Last time around he was standing on the bow of the ship of state and warning of storm clouds and choppy waters ahead in the global economic environment.
Now Treasurer Jim Chalmers is back and borrowing his metaphors from seismology – one month before a budget shaped by a government that seems to be responding once again to the threat of uncertainty.
“Recent tremors in global financial markets have increased uncertainty and downside risks, and the IMF is now forecasting the weakest five-year period for global growth in more than three decades,” Dr Chalmers said.
“In this uncertain environment, our job is to strike the right balance between dealing with our immediate challenges, preparing for the future and safeguarding our economy against global risks.”
We can only imagine the metaphorical policy response – standing in the doorway and holding tight.
But even accounting for tremors, will that be all for a budget also falling on the one-year anniversary of a government that is riding high in the polls, but not because voters have any sense of its reason for being?
Few get the sense that this owes anything to skittishness on the part of the Treasurer.
Starting a national conversation
It’s not just in his choice of metaphors that Dr Chalmers comes across as the Indiana Jones of fiscal policy, but also when compared to some of his peers in the cabinet.
He has been at the forefront of an attempt to incite a national conversation on how we pay for the services we expect from the government – one about to enter a new phase with this budget.
Only recently did the federal government agree to knock off tax concessions for the wealthiest of Australians gaming the superannuation system with a confidence that must come with an account balance requiring three commas to enumerate.
But the bated-breath expectation that followed a change reaping only $2 billion a year for the budget bottom line was belied by the policy meeting only a popular reception with Australian voters.
What message did the government take from this experience with relatively modest fiscal reform?
So far it has been handsomely rewarded for occupying the dead centre of politics.
The Liberal Party has done its part too, and shown that the constituency of people made to feel uneasy by Peter Dutton runs right through the middle of its party room.
But explanations for the Liberals’ foray into some murky political waters by actively campaigning against the Voice to Parliament include the fact that Australians are yet to pin the blame on the government for falling real wages.
Liberal hardheads reckon household savings – which shot sky high during the pandemic – will protect it from such attacks for a while longer yet.

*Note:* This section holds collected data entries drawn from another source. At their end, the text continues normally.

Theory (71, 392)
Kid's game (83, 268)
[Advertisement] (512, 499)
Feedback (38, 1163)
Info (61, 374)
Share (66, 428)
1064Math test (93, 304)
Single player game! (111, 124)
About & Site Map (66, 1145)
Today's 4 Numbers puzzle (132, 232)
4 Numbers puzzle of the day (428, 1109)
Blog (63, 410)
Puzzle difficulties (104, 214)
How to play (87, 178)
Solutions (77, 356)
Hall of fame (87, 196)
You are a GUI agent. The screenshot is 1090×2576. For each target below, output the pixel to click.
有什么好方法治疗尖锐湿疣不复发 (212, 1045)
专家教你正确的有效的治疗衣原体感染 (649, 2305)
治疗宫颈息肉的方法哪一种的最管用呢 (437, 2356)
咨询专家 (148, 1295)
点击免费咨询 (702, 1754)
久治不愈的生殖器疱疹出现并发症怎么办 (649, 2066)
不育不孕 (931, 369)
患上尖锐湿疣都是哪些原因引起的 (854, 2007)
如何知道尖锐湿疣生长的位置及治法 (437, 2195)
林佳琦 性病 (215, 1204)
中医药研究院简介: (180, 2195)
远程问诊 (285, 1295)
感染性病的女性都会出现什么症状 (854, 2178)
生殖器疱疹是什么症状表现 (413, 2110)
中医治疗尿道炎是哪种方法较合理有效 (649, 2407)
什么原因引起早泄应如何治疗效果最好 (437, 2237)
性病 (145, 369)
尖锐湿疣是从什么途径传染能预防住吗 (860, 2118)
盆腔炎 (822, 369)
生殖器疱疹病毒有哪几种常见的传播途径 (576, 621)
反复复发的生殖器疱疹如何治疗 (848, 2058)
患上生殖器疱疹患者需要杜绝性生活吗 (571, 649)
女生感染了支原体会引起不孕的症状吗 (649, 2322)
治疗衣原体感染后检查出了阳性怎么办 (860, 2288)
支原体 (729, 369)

In the meantime, there are only so many other policy ideas a leader with Mr Dutton’s range and reputation can be expected to plausibly sell to voters.
But he will be back.
Still a tough sell
And prudence for its own sake is a tougher sell for a government that has not yet dispensed with one extravagance from the Morrison government in the Stage 3 tax cuts, while enthusiastically strapping on another in AUKUS.
And whatever happens with inflation, it seems less likely that the structural issues driving a record increase in rental costs across our capital cities will resolve itself.
The government’s remedy is stalled in the Senate, where David Pocock and the Greens say the annual expenditure of its $10 billion housing fund equates to, well, just not enough.
We’ll see what the Treasurer has in mind when he returns from meetings this week in Washington.
But voters aren’t expecting the world; he would hardly even need to make the earth move.